If I hadn't just read about Tangzhong, what would I have thought about the bulgur that I cooked and pureed? I had to keep adding more and more water, until I had 4x the weight of the bulgur in there, and the consistency of wallpaper paste. I kept adding more because I hadn't realized what I had been making. You probably already know this, but bulgur is already cooked, a.k.a. already gelatinized. I'm not sure why anyone would want an overly complicated way of creating a tangzhong with a wheaty taste.
I soaked some kamut berries. Something came up so that I didn't have time to blend them and mix into a dough, so I left them soaking for another 24 hours.

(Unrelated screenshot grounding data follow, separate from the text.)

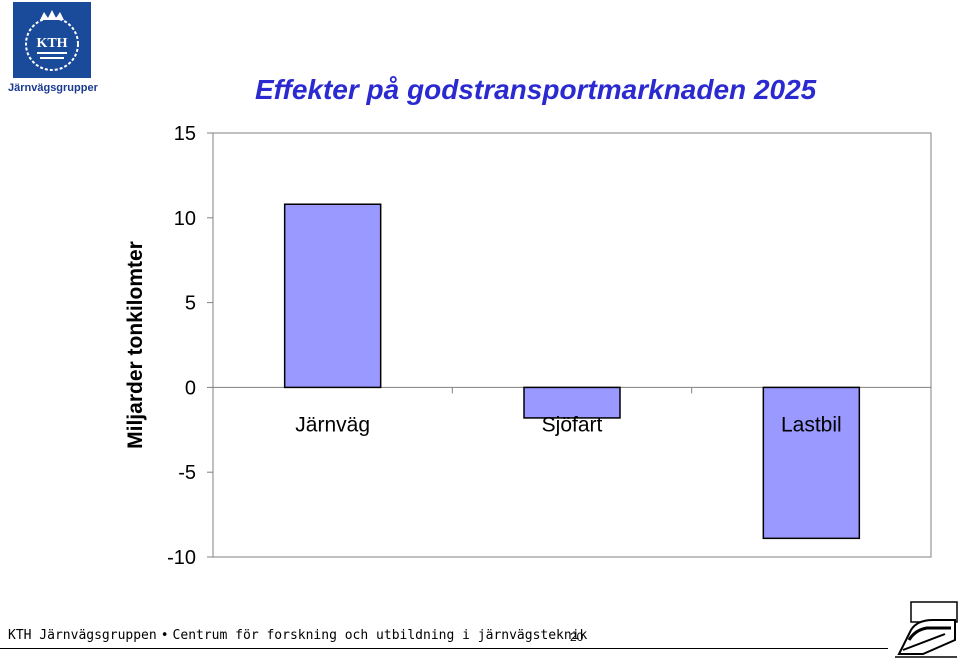 The width and height of the screenshot is (960, 663). Describe the element at coordinates (536, 90) in the screenshot. I see `chart-title: Effekter på godstransportmarknaden 2025` at that location.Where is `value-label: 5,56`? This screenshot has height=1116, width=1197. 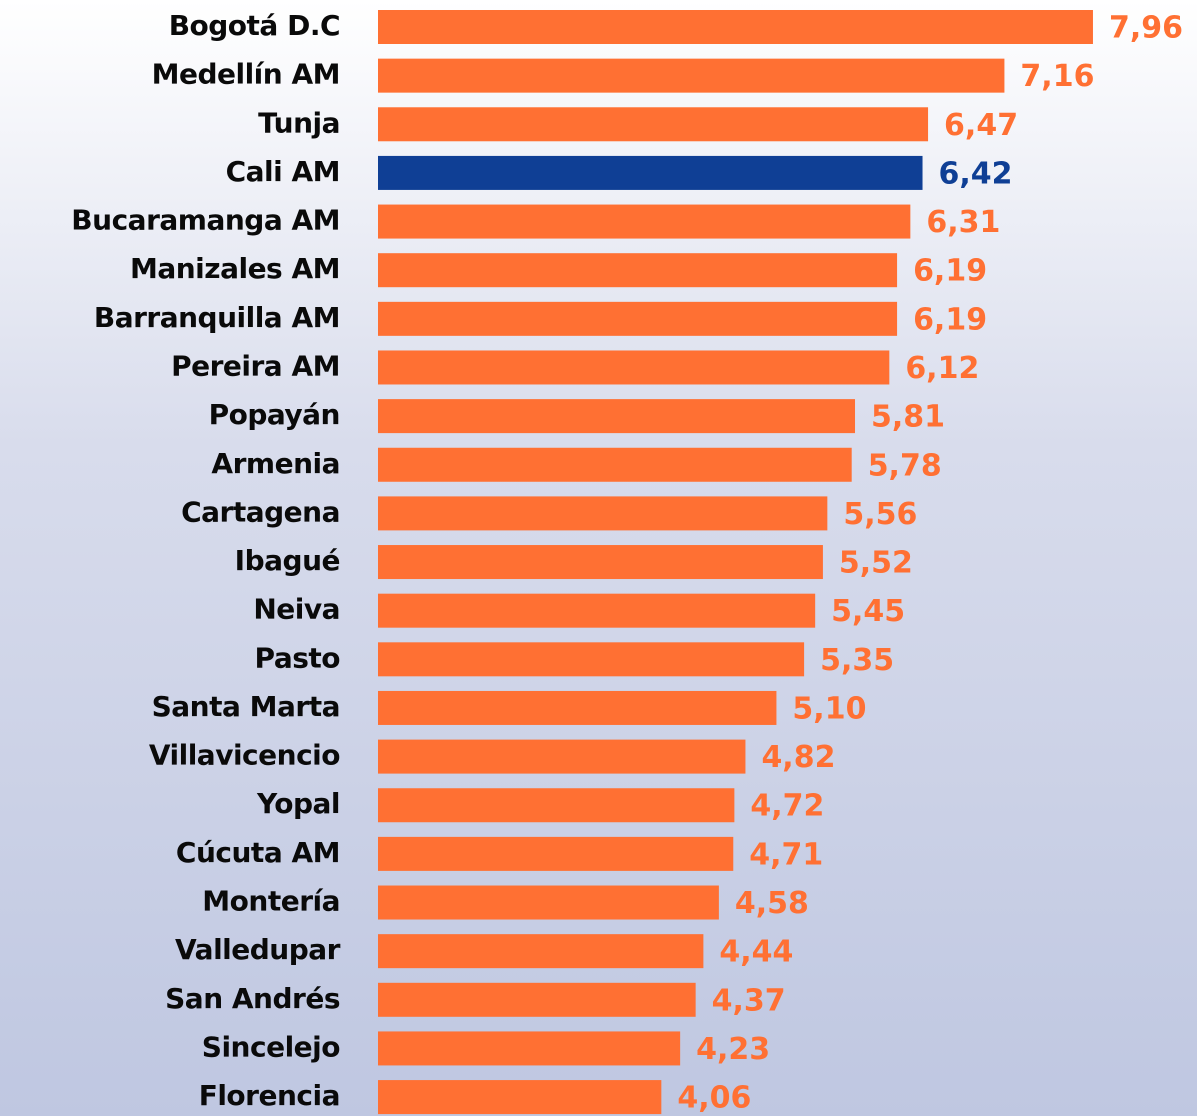 value-label: 5,56 is located at coordinates (880, 514).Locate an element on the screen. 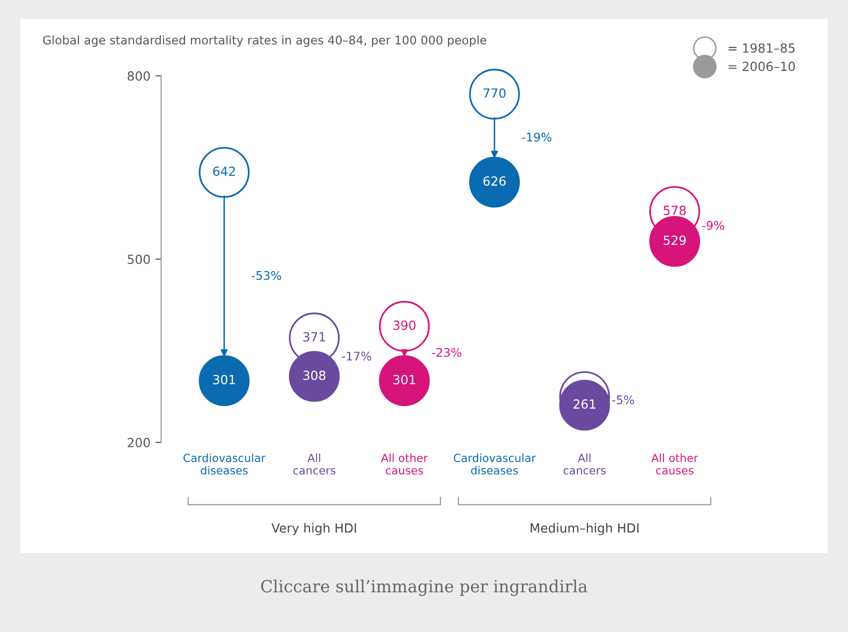 This screenshot has width=848, height=632. data-label: 529 is located at coordinates (675, 241).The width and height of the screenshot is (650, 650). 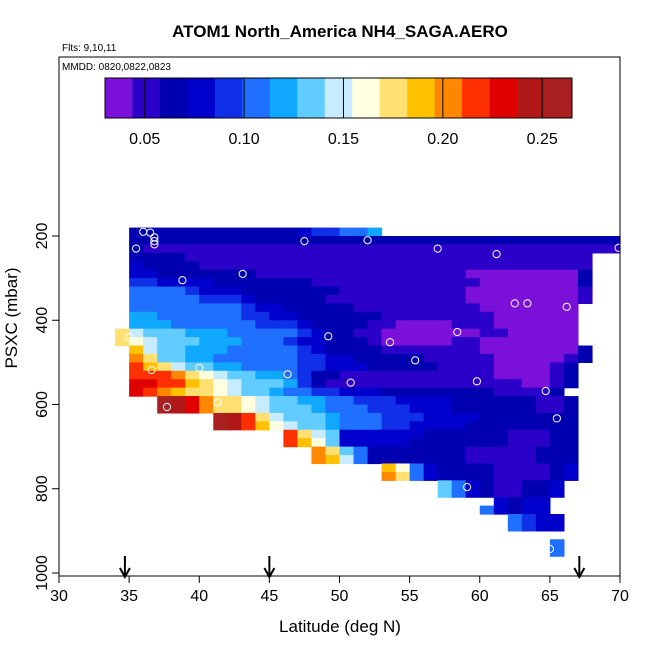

They began bubbling, and somehow I thought either this was yeast water or this was going to kill me, because it smelled bad. I had gotten so far as doing the first stretch and folds before Abe pointed out it was likely to be more alien stowaway than yeast, because the soaker was essentially going through the first sometimes very bubbly stage of creating a sourdough culture, when all sorts of other organisms thrive. Abe prevented a novel literary genre from being born: the snuff forum thread.
The interesting part about the soaker-in-a-blender technique is that hydration has to be adjusted by feel. Some of the ground up grain end up fine enough to be flour, some not. I create the recipe by counting the dry grain as part of the flour weight, but this time (the second, non-gross-smelling attempt at a 25% kamut loaf) I had to add more water to get the dough to feel right. I'm sure some of the water is getting lost in the transfer to and from blender, but maybe the kamut also absorbs more water than regular flour.
The finished loaf has a very moist crumb. It's a bit more sour than I'd like, because I bulk fermented it slightly too long, having run off to see Crazy Rich Asians after the last stretch and fold.